登山家の死


【問 題】
 二人の登山家が夏山に上ったが、予定の10日間を過ぎても下山しないので、もしかしたら遭難したのではないかと救助隊が捜索に出かけた。
 すると、二人が谷間にあるすでにつぶれたキャンプ場で死んでいるのが発見された。二人とも全身打撲で即時状態だった。テントもぺしゃんこだった。テントの中で寝ているとき、何か大きな岩石のようなものが落ちてきて、押しつぶされたのだ。地面には、落下した物体の跡が残っていた。
 しかし、周囲にはそのような大きな岩石のようなものはなかった。

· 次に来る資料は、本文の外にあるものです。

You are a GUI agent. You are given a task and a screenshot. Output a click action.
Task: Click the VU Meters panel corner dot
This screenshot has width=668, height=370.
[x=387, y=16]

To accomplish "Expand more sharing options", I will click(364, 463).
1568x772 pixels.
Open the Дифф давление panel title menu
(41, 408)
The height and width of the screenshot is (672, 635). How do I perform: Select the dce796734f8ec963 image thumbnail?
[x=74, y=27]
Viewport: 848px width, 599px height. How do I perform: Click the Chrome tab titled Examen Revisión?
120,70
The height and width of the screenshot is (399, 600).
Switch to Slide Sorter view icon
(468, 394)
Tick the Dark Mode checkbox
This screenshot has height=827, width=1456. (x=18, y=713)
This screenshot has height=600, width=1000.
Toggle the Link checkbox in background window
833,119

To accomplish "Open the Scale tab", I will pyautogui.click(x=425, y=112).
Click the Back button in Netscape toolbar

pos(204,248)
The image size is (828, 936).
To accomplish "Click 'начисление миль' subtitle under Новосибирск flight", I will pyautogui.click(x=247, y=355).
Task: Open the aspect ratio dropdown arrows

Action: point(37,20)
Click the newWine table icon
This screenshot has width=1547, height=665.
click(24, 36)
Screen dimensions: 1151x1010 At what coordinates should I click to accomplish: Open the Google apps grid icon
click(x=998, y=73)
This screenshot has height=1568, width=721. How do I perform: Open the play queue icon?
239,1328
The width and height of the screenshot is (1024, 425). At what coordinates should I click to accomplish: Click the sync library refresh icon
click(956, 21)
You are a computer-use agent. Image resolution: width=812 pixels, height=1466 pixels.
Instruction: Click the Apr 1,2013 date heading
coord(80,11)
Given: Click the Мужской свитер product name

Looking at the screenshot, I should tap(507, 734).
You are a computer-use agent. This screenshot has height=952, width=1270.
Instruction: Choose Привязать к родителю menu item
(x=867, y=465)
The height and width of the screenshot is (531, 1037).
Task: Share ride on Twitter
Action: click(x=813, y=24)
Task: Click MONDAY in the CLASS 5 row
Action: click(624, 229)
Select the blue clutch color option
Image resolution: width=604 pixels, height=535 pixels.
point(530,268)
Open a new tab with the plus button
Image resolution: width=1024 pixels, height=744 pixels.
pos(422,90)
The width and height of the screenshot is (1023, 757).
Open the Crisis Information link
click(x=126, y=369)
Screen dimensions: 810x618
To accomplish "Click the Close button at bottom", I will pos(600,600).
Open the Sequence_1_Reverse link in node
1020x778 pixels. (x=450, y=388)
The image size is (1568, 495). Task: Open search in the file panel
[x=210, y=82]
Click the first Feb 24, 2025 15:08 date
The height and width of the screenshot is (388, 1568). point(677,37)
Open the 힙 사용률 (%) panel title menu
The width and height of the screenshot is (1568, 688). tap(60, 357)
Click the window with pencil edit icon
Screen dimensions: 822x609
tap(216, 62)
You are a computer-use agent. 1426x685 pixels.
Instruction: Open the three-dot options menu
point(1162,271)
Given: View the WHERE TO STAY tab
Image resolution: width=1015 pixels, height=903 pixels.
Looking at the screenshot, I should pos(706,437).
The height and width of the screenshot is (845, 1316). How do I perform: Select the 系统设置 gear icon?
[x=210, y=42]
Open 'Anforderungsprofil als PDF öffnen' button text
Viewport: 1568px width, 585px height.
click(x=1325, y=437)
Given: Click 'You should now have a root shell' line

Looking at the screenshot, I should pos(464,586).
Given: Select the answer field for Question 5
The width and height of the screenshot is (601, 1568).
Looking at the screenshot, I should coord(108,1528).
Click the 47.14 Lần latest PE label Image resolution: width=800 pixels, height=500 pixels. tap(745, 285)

谷底へ転がった形跡もない。
 となると犯人がどこかへ隠したのだろうが、推定1tもする重い物体をとても一人や二人で運べるものではない。
 しかも現場には被害者の足跡しか残っておらず、他の人の足跡や車などの跡、獣が歩いた跡すらなかった。もちろん、車など入って来られる場所ではないが。
 ではいったい、犯人はどんな凶器で二人の登山家を殺し、そしてその凶器をどうやって隠したのか。


【解 答】
 犯人は1tもある大きな氷をヘリコプターで運び、空からテントめがけて落としたのである。テントで寝ていた二人は押しつぶされて即死したのだ。そして10日間も経ったため、夏の日差しで氷は全て溶けてしまったのだ。

【覚 書】

 確かにこのトリックを使えば殺人は可能ですが、そんなものをどうやって準備し、どこから持っていくことができたのだろうか。まあ、そんなことを聞いちゃ、野暮なんですけれどね。

 情報をいただきました。後に西村京太郎が短編「甦る過去」(1998年発表)で使用しているとのことです。作者はこの推理クイズを知っていたのかどうか、気にかかります。

 ※解答部分は、反転させて見てください。